Mehmet Aksoy: Hayır, tamamen insani kavramlar barındırıyordu heykel. Tüm mevzuyu kahve falı gibi okudukları için dediler ki; "Mehmet Aksoy Ermeni tehciri ya hatta işte Ermeni soykırımı olarak addedilen bu mevzuya karşı yaptı” ya da “İnsanlık Anıtı, Ermenilere el uzatıyor veya anıttaki bir el Türk ile diğeri Ermeni. Ermeni geri duruyor vs”. Hayır, ben sadece sanatsal mesaj vermek istiyordum. Tüm bu yorumlar ne sanatla ne heykelle ilgiliydi. Amaç işi politize edip çamur atmaktı. İçeriğe dair, forma dair, bütünlüğe dair o dönem hiçbir şey konuşulmadı. Entelektüellerin çoğu da ha keza…
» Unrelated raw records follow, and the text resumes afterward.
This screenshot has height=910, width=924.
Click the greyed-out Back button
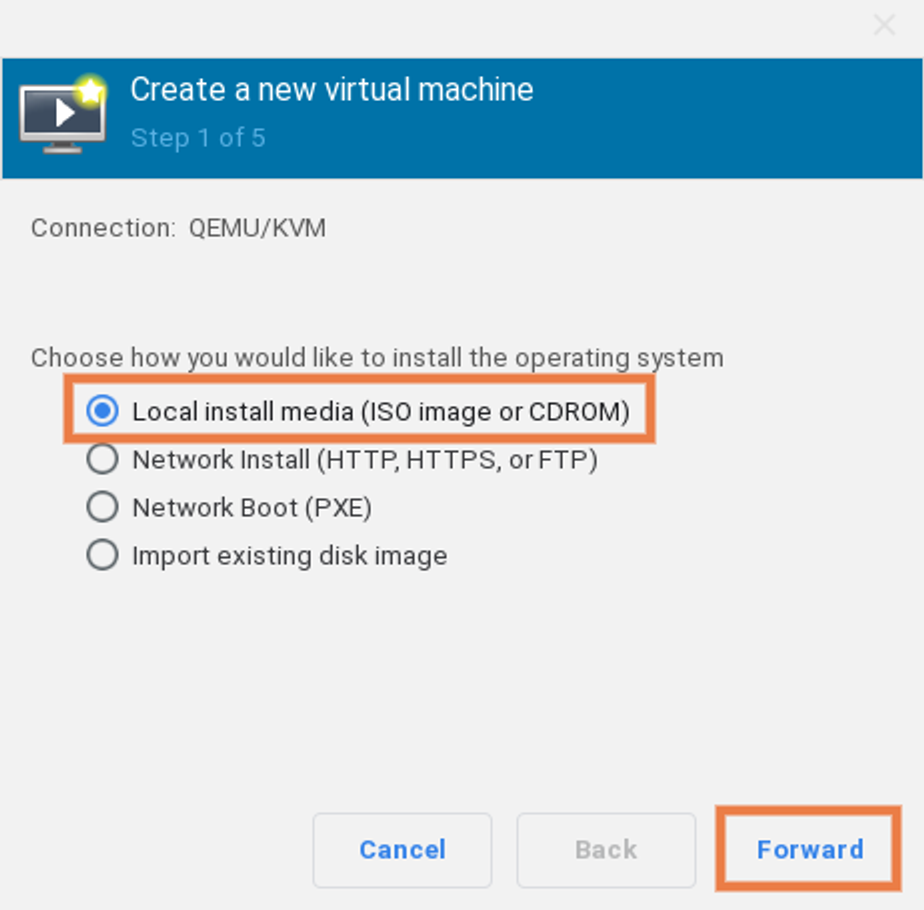coord(606,850)
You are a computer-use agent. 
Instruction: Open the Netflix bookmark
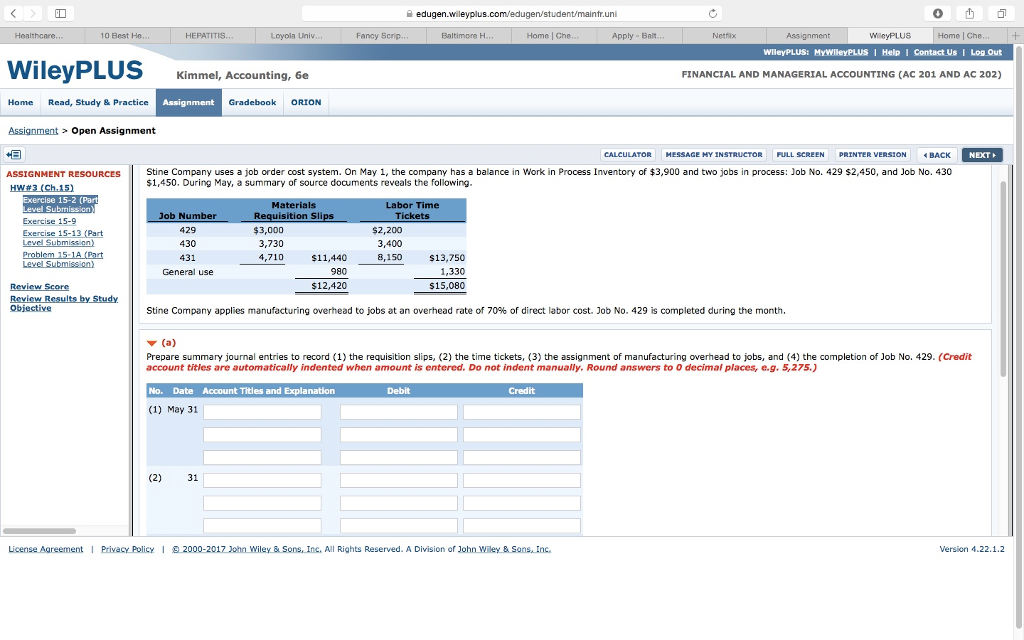[724, 34]
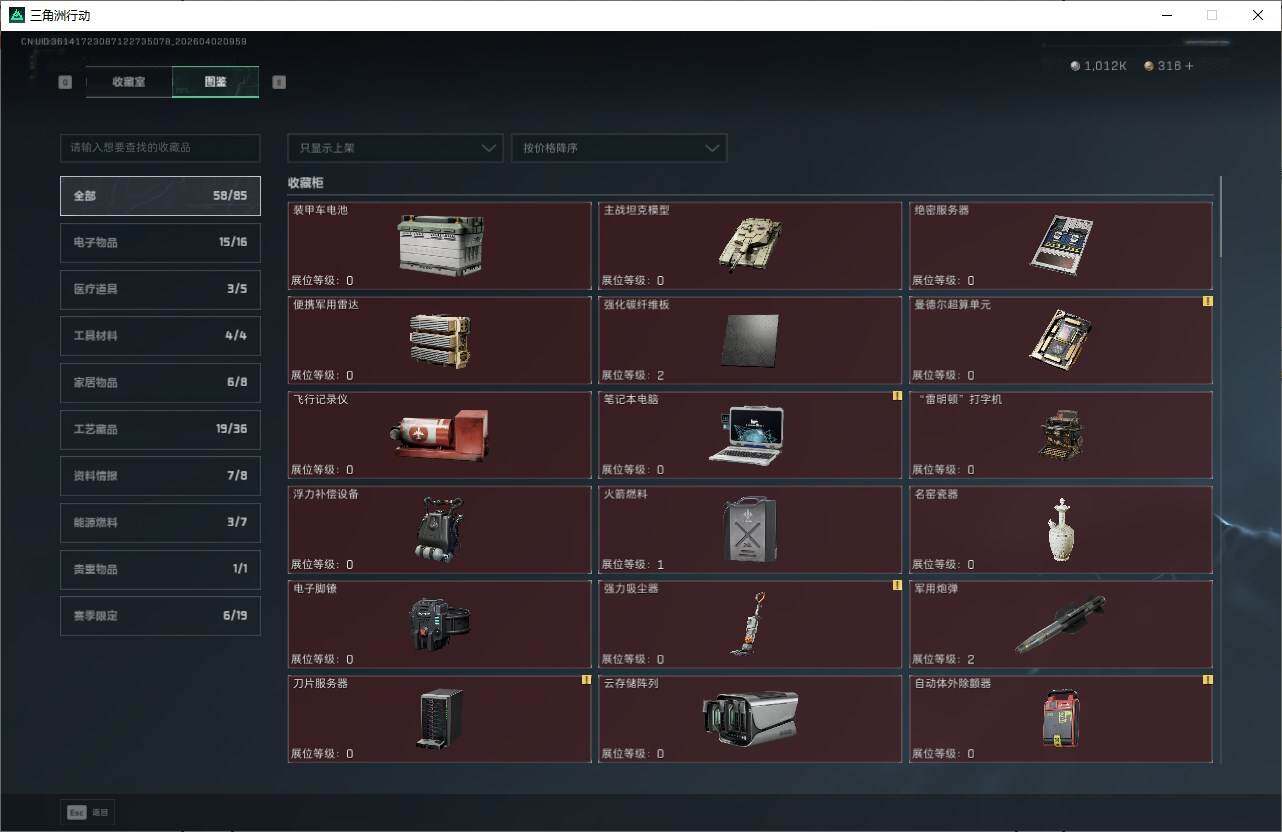Image resolution: width=1282 pixels, height=832 pixels.
Task: Click the rocket fuel canister icon
Action: click(750, 528)
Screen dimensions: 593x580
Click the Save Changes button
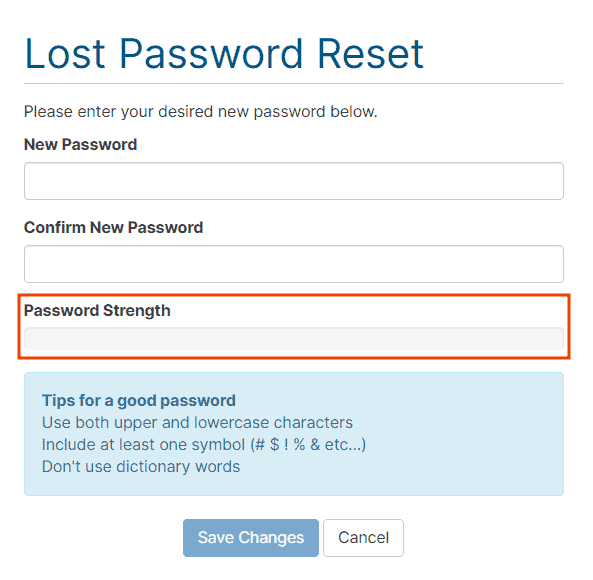click(x=251, y=538)
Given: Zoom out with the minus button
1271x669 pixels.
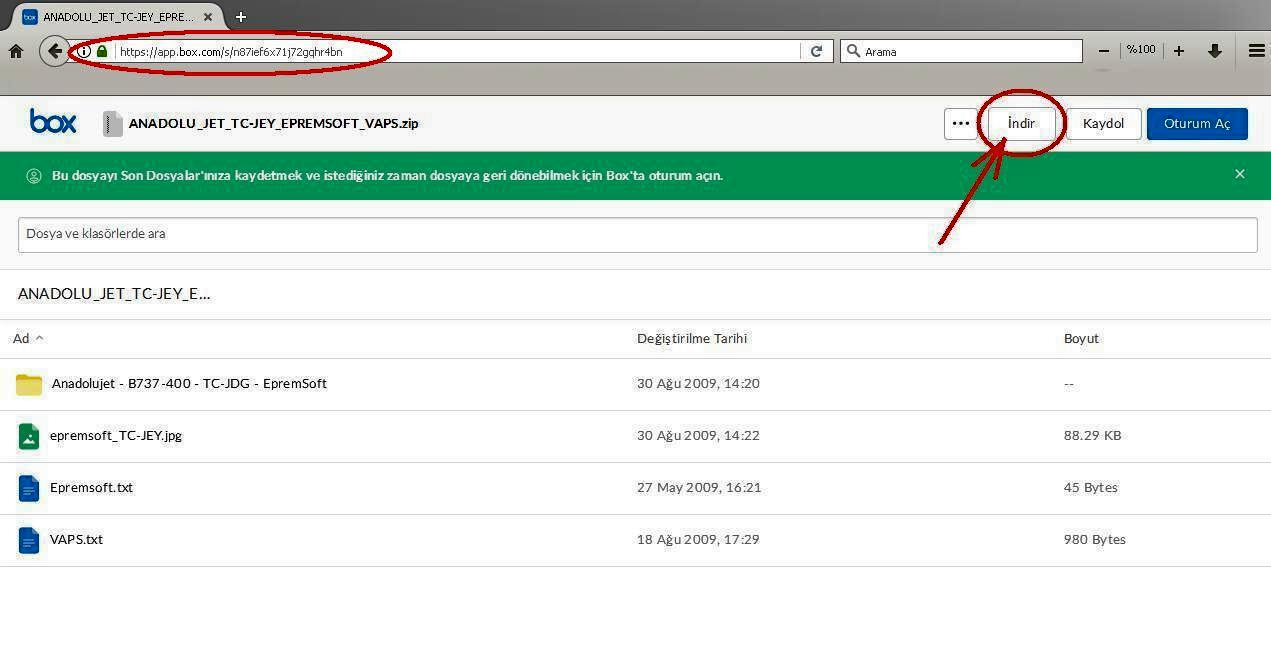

"İnsanlık Anıtı savaşların acısını duyan bir heykeldi"

Peki orada ne vardı? Bizim gördüğümüz ya da sizin gördüğünüz neydi?
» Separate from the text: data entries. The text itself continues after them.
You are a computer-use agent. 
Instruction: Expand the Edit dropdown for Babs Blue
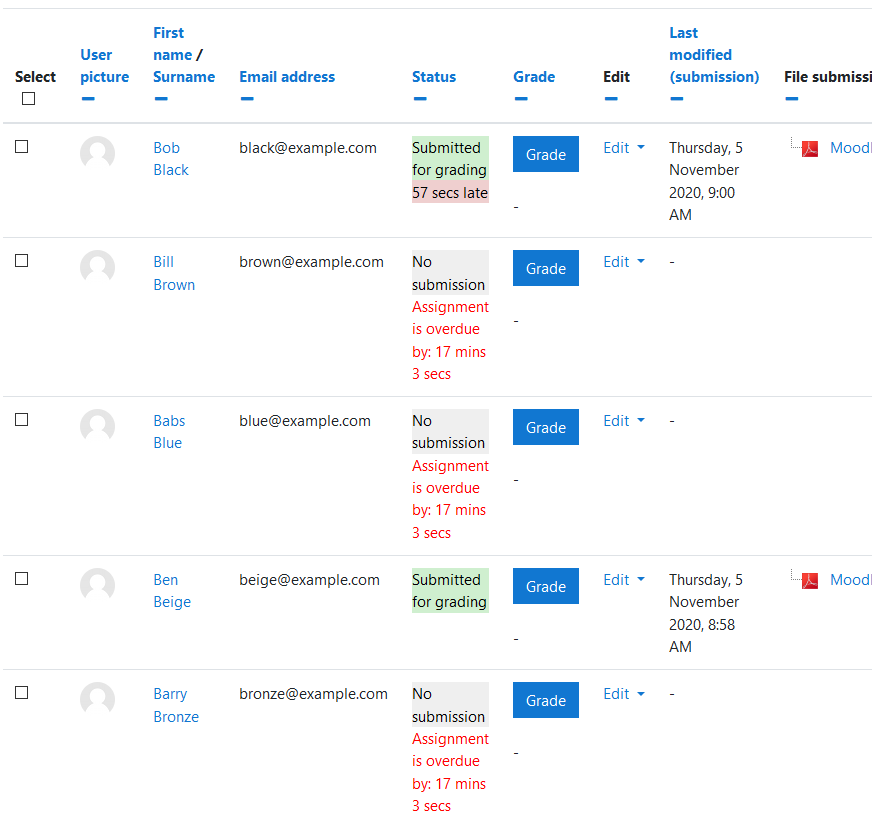click(623, 421)
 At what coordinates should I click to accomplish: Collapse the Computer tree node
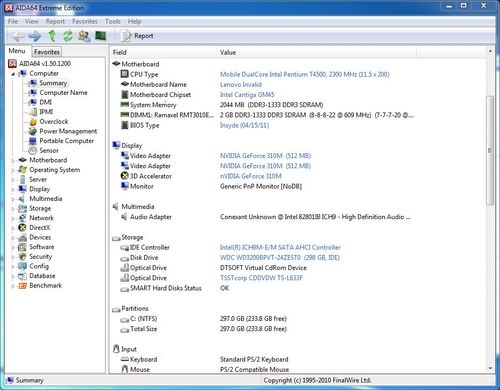pyautogui.click(x=13, y=74)
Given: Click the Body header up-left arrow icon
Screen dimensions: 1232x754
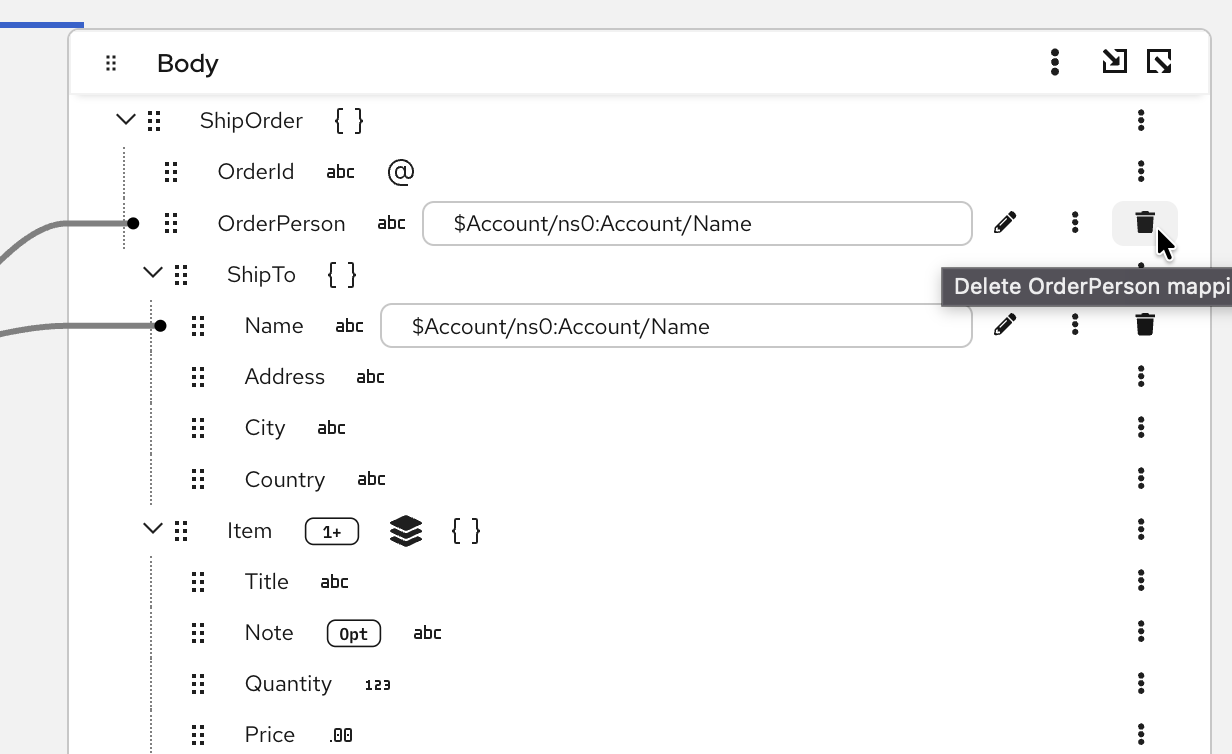Looking at the screenshot, I should tap(1159, 62).
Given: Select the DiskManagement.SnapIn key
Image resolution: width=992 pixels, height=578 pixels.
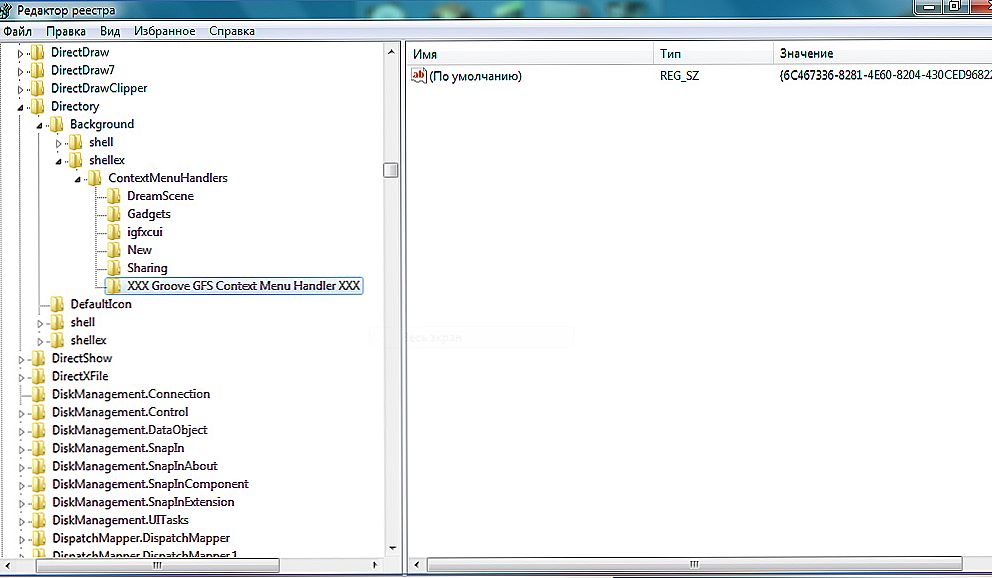Looking at the screenshot, I should coord(118,448).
Mehmet Aksoy: Orada bir kere savaş karşıtı bir heykel vardı. Ermeni, Türk, Kürt, Rus, bilmem ne... Savaşın milliyeti ne olursa olsun insanı insan olmaktan çıkardığını, kardeşi kardeşe düşman ettiğini, hatta insanı kendine kendisine düşman ettiğini söyledim. Eserde, tam da orada ortadan ikiye bölünmüş bir insan vardı, iki insana dönüşmüştü. Bir bakıma kendi kendine karşı durmuş gibiydi. Aslına bakarsanız savaşlar da tam budur. İnsan nesli olarak düşünürseniz eğer kendi neslinden insanları vuruyorsun, öldürüyorsun, yani bir anlamda kendini öldürüyorsun!
 


Ben genel olarak savaşların tamamen karşısındayım. “Ermeni soykırımına karşı mısın?” Ya da “Evet mi, hayır mı?” soruları... Bunlar diyalektik olmayan sorular. Ben tarihçi filan değilim. Arşivler açılsın, bütün dünya arşivlerini açsın. Ermeniler açsın, Ruslar açsın, Türkler açsın, İngilizler açsın, Almanlar özellikle açsın. 1915… Osmanlı’nın o yıkım dönemine bakalım. Hepsini bir bütün olarak izlemek gerektiği kanaatindeyim. Doğu cephesinde, Sarıkamış'ta binlerce asker donarak ölmüş. Evet, savaşlar var, evet köy baskınları ve toplu katliamlar var. İki taraftan da… Bütün bunlara baktığımız zaman ben bir sanatçı olarak ne yaparım biliyor musun? Savaşın insanlar ne hale getirdiğini gösteririm, buradan bir insani durum çıkarmaya çalışırım, “Savaşı bitirelim, ocaklar sönmesin, kardeş kardeşi vurmasın” derim.

Bu bakış açısıyla İnsanlık Anıtı’nı yaptınız öyleyse…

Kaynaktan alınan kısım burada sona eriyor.